-- Opening Marker --

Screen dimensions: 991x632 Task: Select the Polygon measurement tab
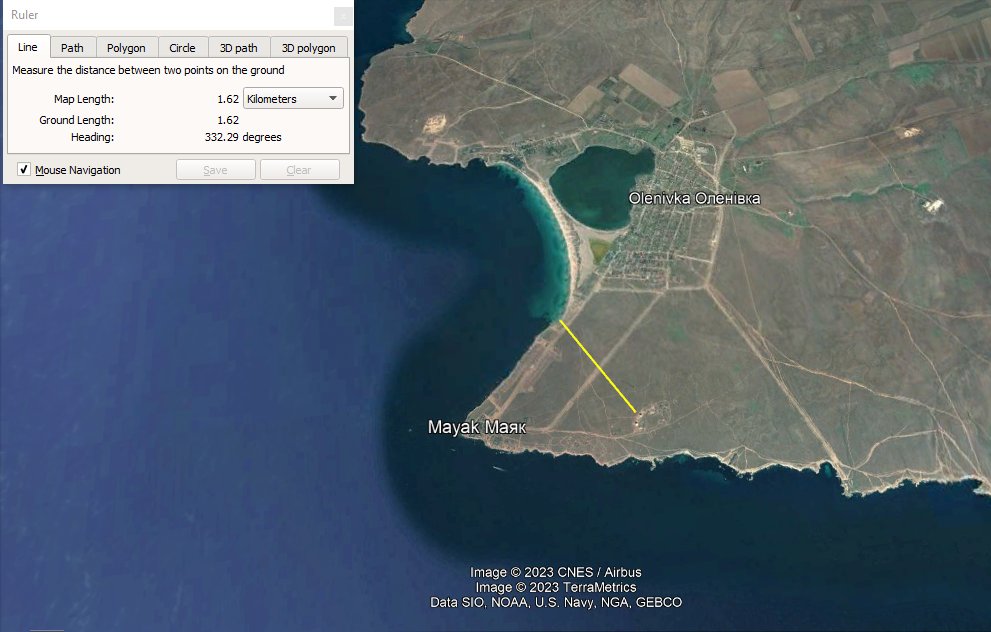click(126, 47)
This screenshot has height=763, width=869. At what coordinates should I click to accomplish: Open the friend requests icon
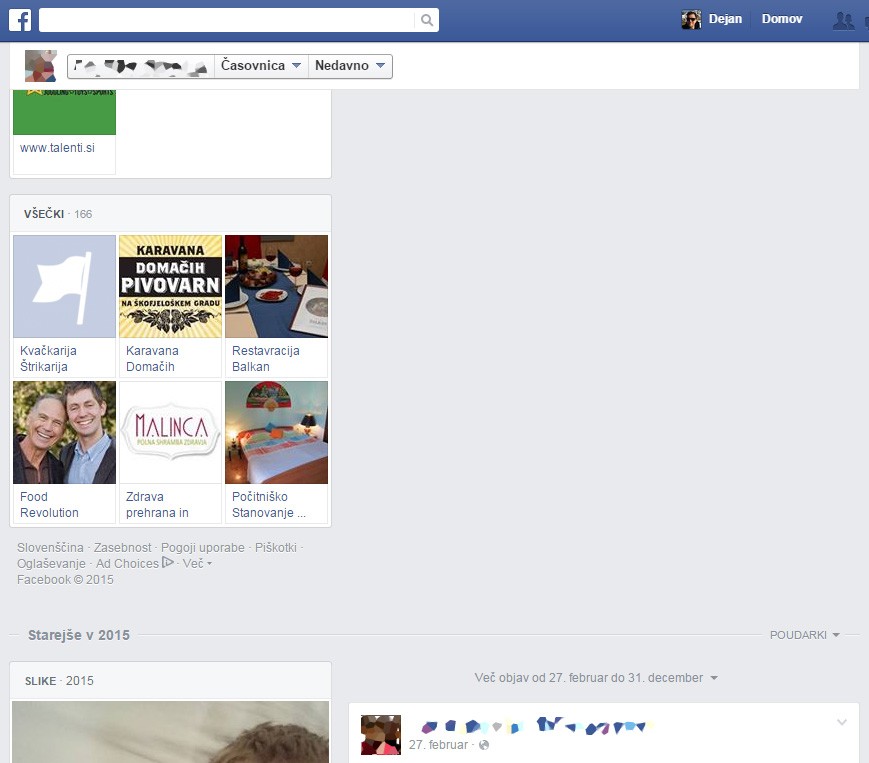click(x=843, y=20)
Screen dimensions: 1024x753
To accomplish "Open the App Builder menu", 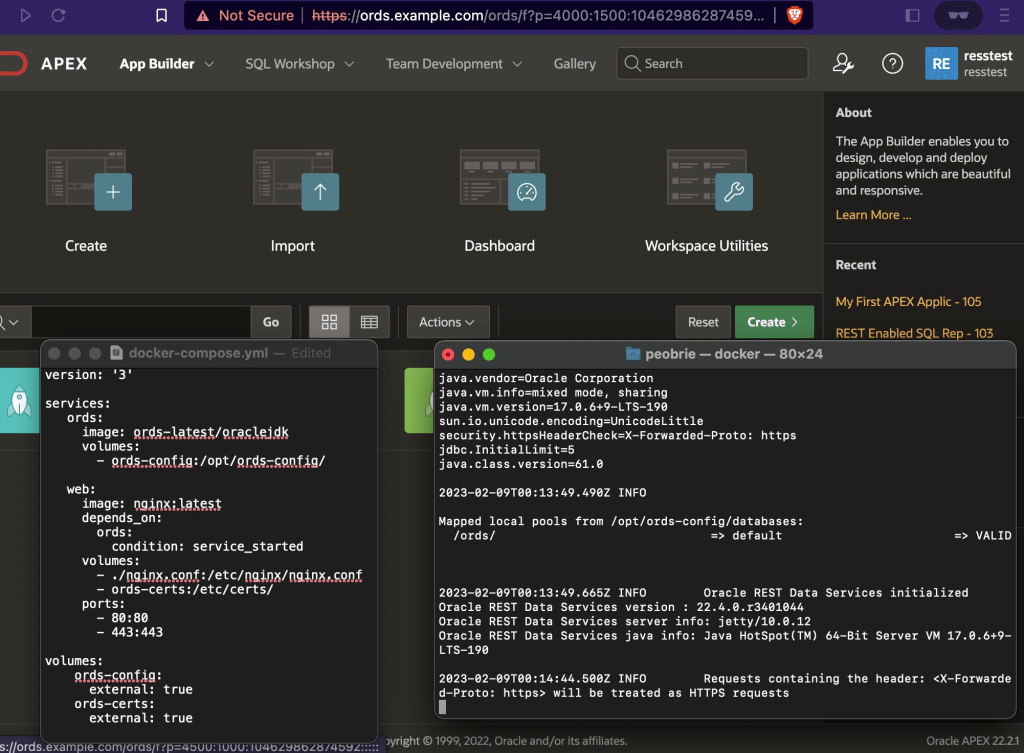I will coord(166,64).
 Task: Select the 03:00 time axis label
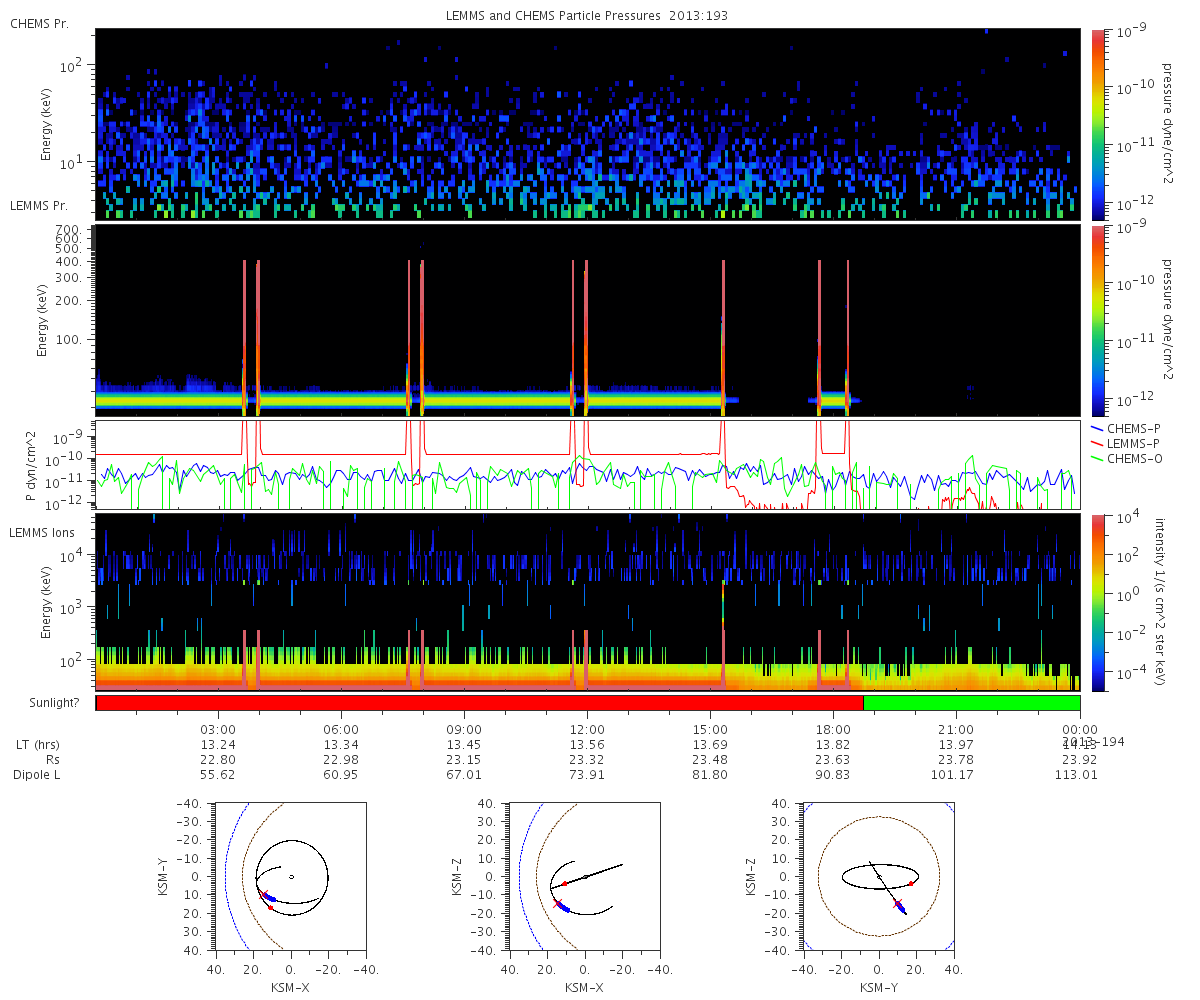click(x=218, y=730)
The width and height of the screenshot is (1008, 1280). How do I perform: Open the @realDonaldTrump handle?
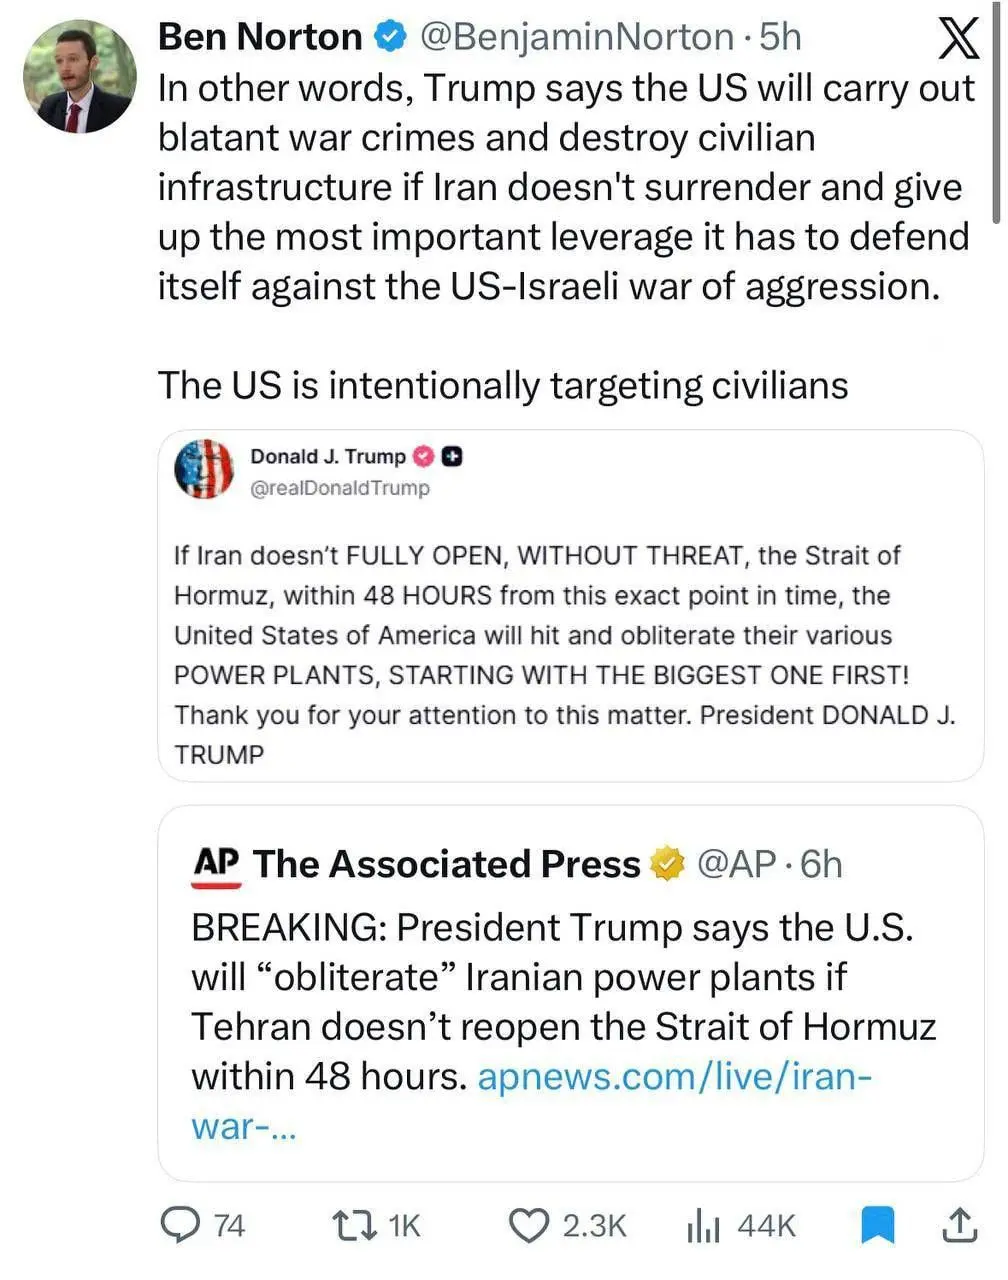pyautogui.click(x=339, y=488)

-- Closing Marker --

* _What is needed_: If pictures appear, drop them, and retype exactly the lines from the "Task: Select the 03:00 time axis label" line through the last line of the data above.

* _Exercise output_:
 Task: Select the 03:00 time axis label
click(x=218, y=730)
The width and height of the screenshot is (1008, 1280). How do I perform: Open the @realDonaldTrump handle?
pyautogui.click(x=339, y=488)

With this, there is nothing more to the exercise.